François Robin

Projet avec François Robin

Un papa joueur de veuze, qui sonne dans un groupe maraîchin (Nord-Ouest de la Vendée). Obligé de suivre et de subir. Puis, après plusieurs tentatives (violon, flûte) ce sont les premières notes sur la veuze…et là, c’est le déclic. S’en suit une dizaine d’années de cours au sein de l’école de veuze de La Garnache auprès de Thierry Bertrand, luthier et sonneur de cornemuse d’exception. Plus que l’apprentissage d’un instrument, c’est la découverte et la familiarisation avec tout un milieu et un réseau : entre 12 et 18 ans, intervient sur deux albums, dont un édité par le Chasse-marée/ARMEN ; joue dans des festivals (Monterfil, Festival Interceltique de Lorient, Tombées de la Nuit…) ; gagne à 14 ans le trophée Joubian (concours confirmé soliste) ; joue en France et à l’étranger (Italie, Belgique). En 2000 et 2002, remporte les concours soliste du Festival Interceltique de Lorient. Joue avec Ronan Robert au Québec. Après un tour par la fac de musicologie de Rennes, rentre au sein de l’association Sonneurs de Veuze comme « Médiateur en musiques traditionnelles ». Huit années à développer les activités de l’association, notamment l’enseignement (initie à la veuze plus d’une centaine d’élèves). Participe à la formation continue du CEFEDEM Bretagne-Pays de la Loire, de 2003 à 2005. Obtient son Diplôme d’Etat d’enseignant en musiques traditionnelles. Collabore à plusieurs créations (Carte blanche du Duo Bertrand au festival de St Chartier dans l’Indre ; l’Ensemble de veuze et percussions puis D’Ici de L.A., avec Roland Brou, Sylvain Girault, Erwan Hamon, Thierry Moreau, Thierry Bertrand). Enregistre encore plusieurs albums et s’associe à la réalisation d’un DVD sur la Veuze, édité par « Sonneurs de Veuze ». Jusqu’ici, une voie toute tracée, héritée, où l’instrument joue et avance dans un mouvement linéaire … Puis, en 2007, se voit confier par le Directeur artistique du Nouveau Pavillon – Scène de musiques traditionnelles de Bouguenais) la création du spectacle Trafic sonore dont la première sera donnée en novembre 2007. Bifurcation, retour aux sources et besoin de répondre à ses propres aspirations.

Envies Mes premiers cours, sans doute les plus marquants, se sont déroulés dans un atelier de lutherie où les bouts de bois, les machines, les odeurs de vernis se mêlaient à la musique.
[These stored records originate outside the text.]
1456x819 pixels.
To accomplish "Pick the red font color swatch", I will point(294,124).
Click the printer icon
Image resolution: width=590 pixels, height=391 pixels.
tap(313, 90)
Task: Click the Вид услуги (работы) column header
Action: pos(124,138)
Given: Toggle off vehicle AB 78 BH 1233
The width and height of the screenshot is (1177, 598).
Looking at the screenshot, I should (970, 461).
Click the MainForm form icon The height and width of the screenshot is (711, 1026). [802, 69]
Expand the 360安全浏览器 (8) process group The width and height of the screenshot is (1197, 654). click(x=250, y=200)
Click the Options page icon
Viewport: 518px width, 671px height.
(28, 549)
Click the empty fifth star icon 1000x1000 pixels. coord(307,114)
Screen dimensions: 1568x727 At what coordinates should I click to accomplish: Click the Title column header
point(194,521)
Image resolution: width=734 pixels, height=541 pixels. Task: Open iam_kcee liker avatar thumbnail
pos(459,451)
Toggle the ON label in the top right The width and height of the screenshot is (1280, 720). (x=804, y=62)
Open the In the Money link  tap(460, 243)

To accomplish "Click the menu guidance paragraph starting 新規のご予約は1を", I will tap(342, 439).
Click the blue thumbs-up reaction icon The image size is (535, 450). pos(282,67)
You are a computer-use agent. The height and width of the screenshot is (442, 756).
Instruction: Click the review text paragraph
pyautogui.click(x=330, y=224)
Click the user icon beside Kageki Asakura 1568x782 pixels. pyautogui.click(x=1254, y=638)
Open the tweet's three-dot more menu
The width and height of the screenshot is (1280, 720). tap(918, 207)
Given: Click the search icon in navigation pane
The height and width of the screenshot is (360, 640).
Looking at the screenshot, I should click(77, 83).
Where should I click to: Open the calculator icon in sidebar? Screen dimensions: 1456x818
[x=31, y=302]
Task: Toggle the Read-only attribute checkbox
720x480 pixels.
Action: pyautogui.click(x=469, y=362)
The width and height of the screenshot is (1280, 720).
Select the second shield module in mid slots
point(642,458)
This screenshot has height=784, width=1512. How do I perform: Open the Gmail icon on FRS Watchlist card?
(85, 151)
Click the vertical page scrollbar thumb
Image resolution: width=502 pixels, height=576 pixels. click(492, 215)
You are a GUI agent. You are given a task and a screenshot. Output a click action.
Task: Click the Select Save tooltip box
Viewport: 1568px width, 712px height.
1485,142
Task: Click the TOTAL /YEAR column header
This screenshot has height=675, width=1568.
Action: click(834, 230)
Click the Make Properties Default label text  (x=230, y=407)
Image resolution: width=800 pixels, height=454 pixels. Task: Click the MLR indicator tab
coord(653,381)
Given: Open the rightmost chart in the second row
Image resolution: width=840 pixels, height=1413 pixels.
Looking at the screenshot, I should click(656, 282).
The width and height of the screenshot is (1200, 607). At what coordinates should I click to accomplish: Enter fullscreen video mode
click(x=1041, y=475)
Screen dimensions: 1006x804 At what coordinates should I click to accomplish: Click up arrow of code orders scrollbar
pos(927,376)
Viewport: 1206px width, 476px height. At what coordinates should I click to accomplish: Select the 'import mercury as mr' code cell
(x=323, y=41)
De là me vient l’envie d’utiliser mon instrument comme un objet manufacturé qui produit lui-même des sons. L’envie d’explorer et de composer avec cet « objet sonore ». De là aussi me vient le désir de fabriquer mon propre instrument, non pas avec des outils de luthier, mes avec d’autres moyens, par exemple des machines électroniques de traitement et d’agencement du son. Selon moi l’intérêt des musiques traditionnelles se situe avant tout dans le son, la richesse des timbres. Envie de m’inscrire dans cette continuité, à travers mon propre instrument qu’il me faut découvrir et inventer en permanence.

Démarche Cette démarche initiée en montant le concert Trafic sonore, produit en 2007 par le Nouveau Pavillon, consiste en une exploration constante de l’instrument, pour le détourner de son utilisation première, de sa réalité, et jouer avec tous les éléments qui le composent. En faire un instrument « multi usage ».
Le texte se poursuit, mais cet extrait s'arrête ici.